Operators you will use most

The runtime ships 120+ operators. The ones you will reach for first:

  • ret(series, n) and log(...) for returns.
  • lag(series, n) to shift a series back in time.
  • rolling_mean(series, n), rolling_std(series, n), ema(series, n) for trailing stats.
  • zscore(series) and as_xs(series) for cross-sectional standardisation.
  • rank(series) to convert continuous scores into ranks.
  • neutralize(series, by=group) to residualise against a categorical or factor.
  • winsor(series, p=...) and clip(series, lo, hi) for outlier control.
  • rsi, macd, atr, vwap for technical signals.

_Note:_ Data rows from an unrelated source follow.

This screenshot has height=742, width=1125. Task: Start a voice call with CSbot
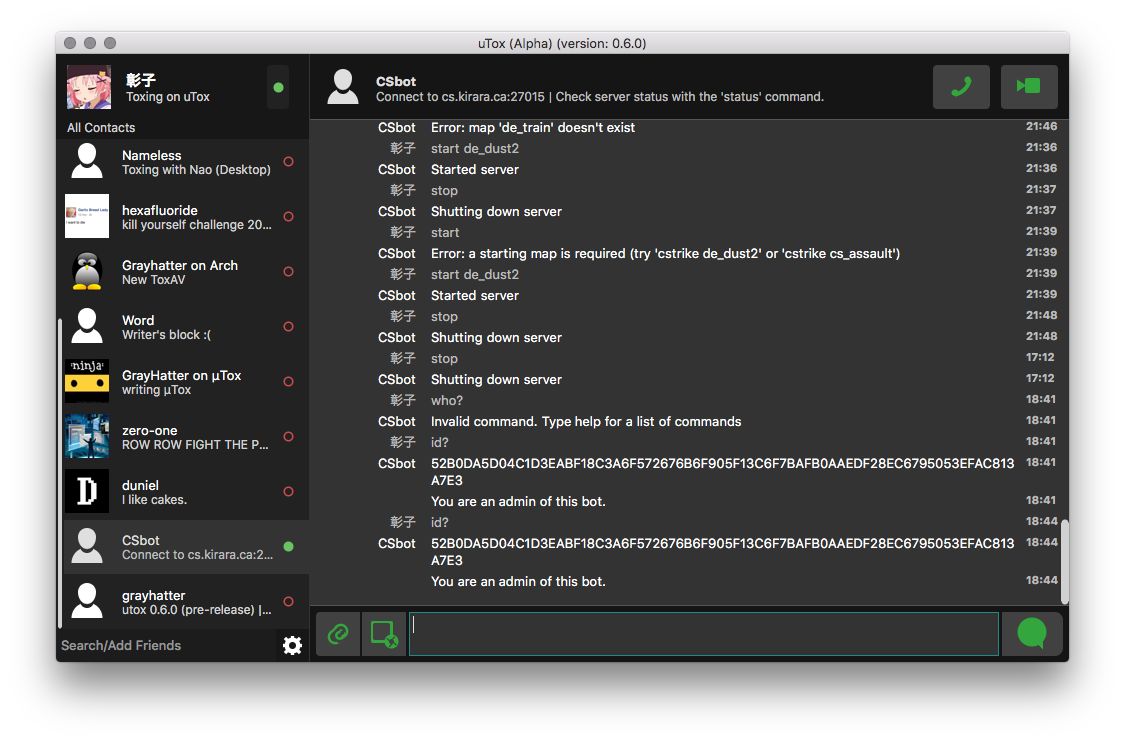click(960, 87)

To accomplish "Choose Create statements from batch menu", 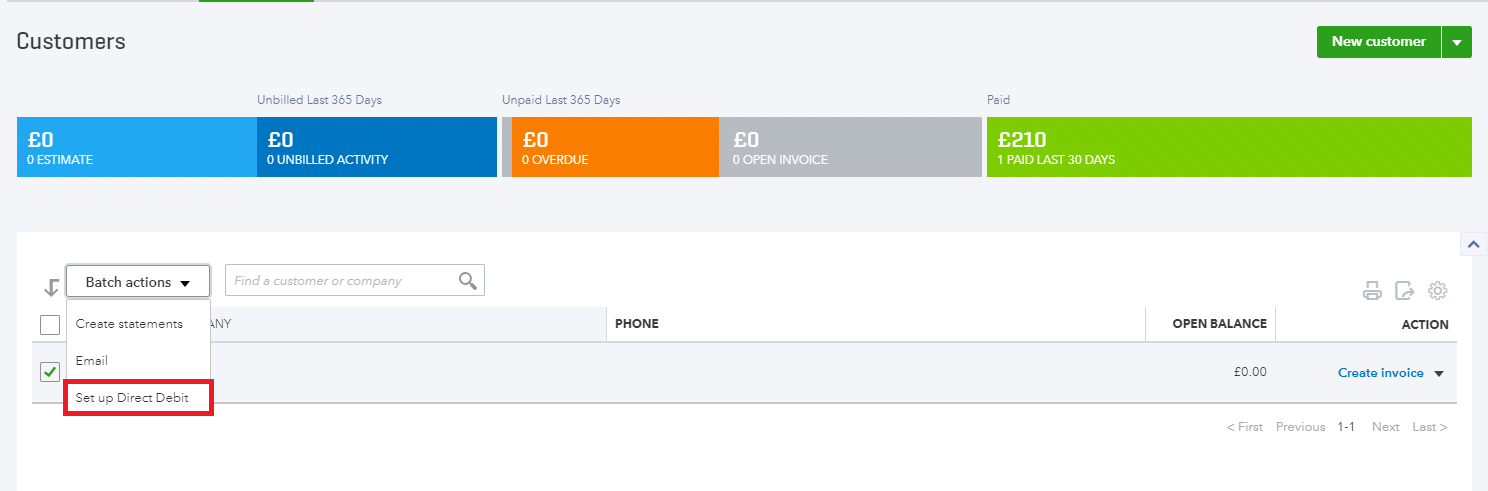I will (x=130, y=324).
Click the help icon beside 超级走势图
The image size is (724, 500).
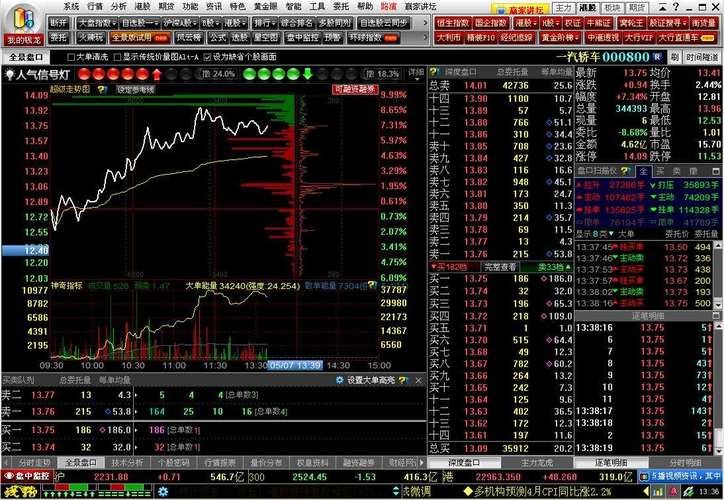tap(103, 90)
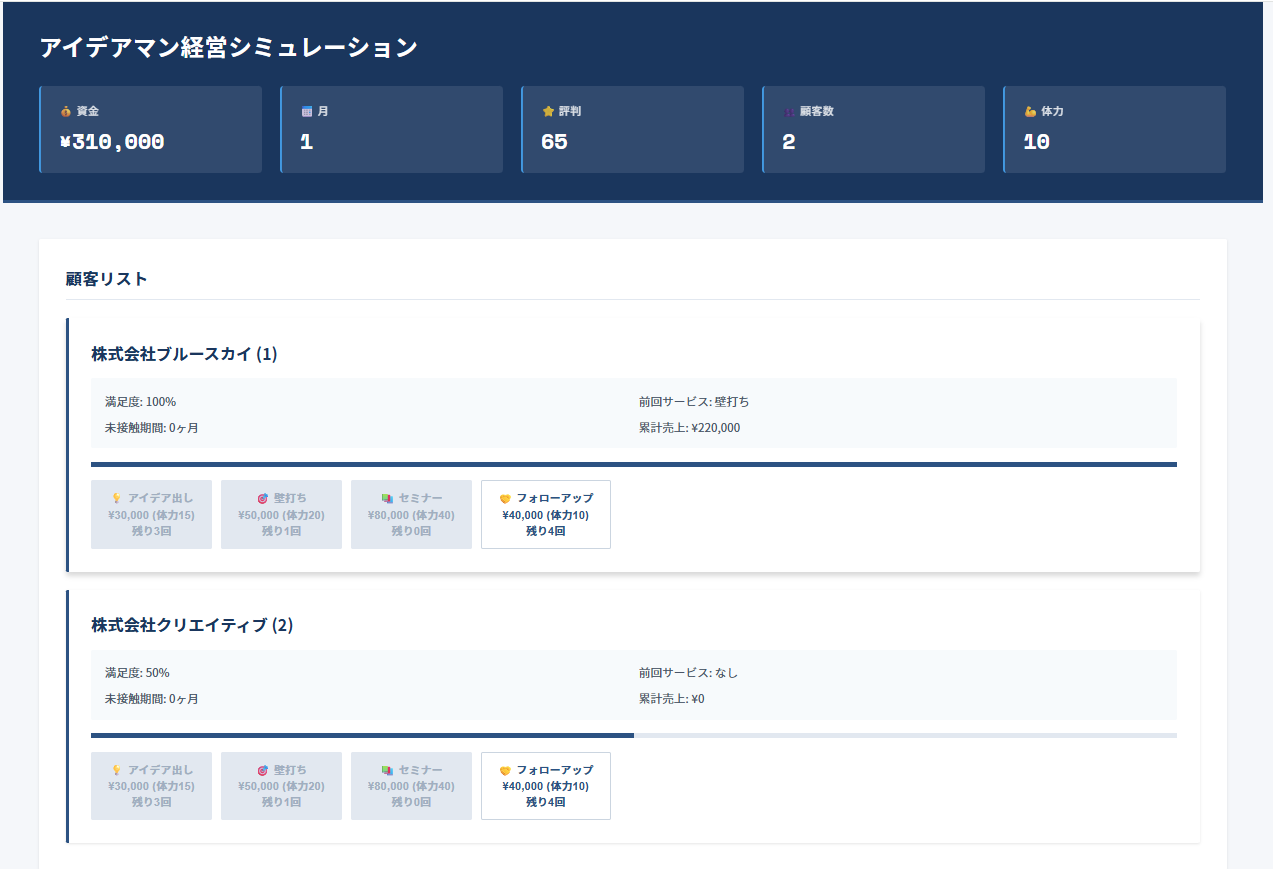The height and width of the screenshot is (869, 1273).
Task: Click the money bag icon beside 資金
Action: pos(66,111)
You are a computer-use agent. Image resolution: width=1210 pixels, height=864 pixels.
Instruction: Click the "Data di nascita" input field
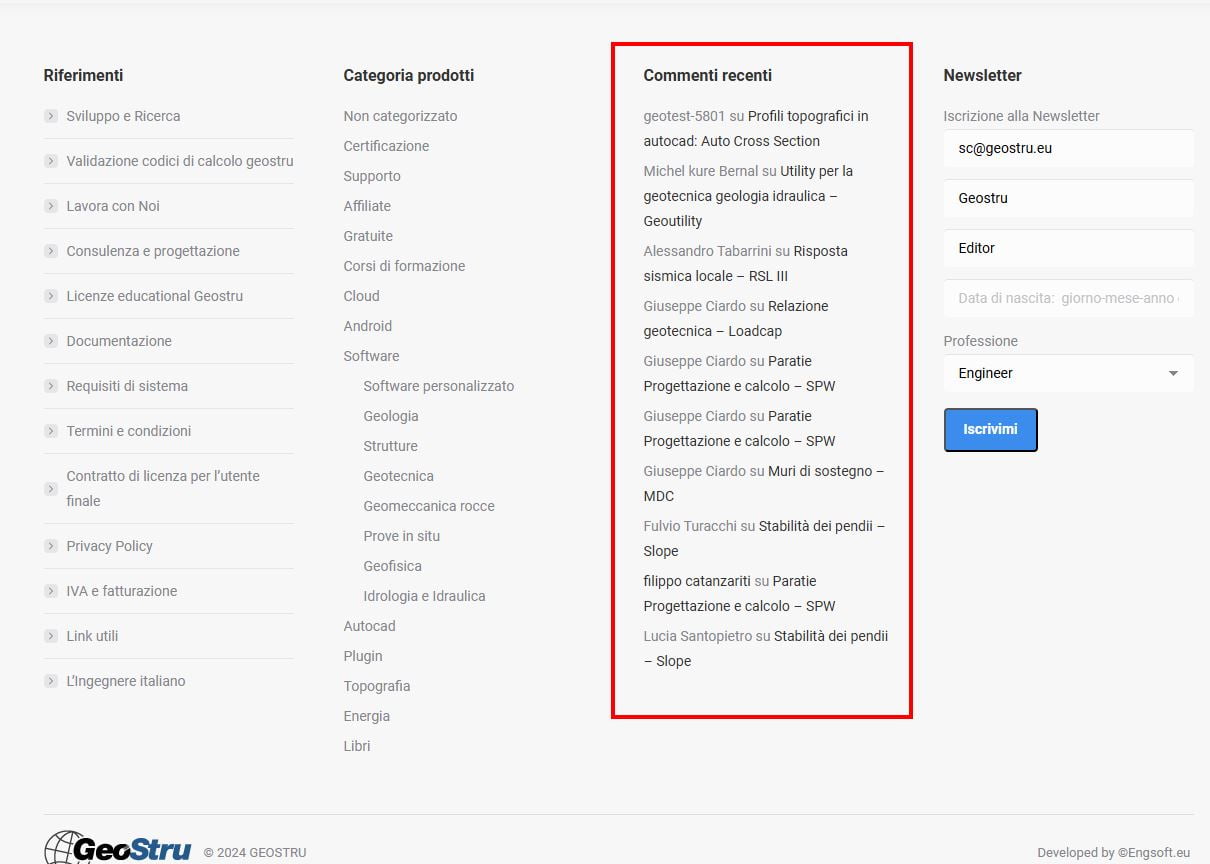point(1067,298)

The portfolio side ships fewer constructors because there are fewer well-formed ways to turn a signal into weights:

  • rank(signal).long_short(top, bottom, cap) for percentile long-short books.
  • scale_vol(signal, target_ann_vol, lookback) for volatility-targeted portfolios.

The cost models are composable:

  • tc.bps(n) for a flat n-basis-point per-trade cost.
  • slippage.model("square-root", coef=c) for a square-root market-impact model.

Where the language goes next

This is the surface. The full language reference and operator catalogue live at docs.skelfresearch.com/sigc/operators/. The strategy library in the GitHub repo has 23 ready-to-use examples covering momentum, mean reversion, multi-factor, statistical arbitrage, technical, and volatility families. If a factor you use is missing, the operator can be added in sig_runtime as a normal Rust function, with a shape contract, and the compiler will pick it up.

Five minutes is enough to read sigc. The cost of writing the next strategy in it is roughly twelve lines.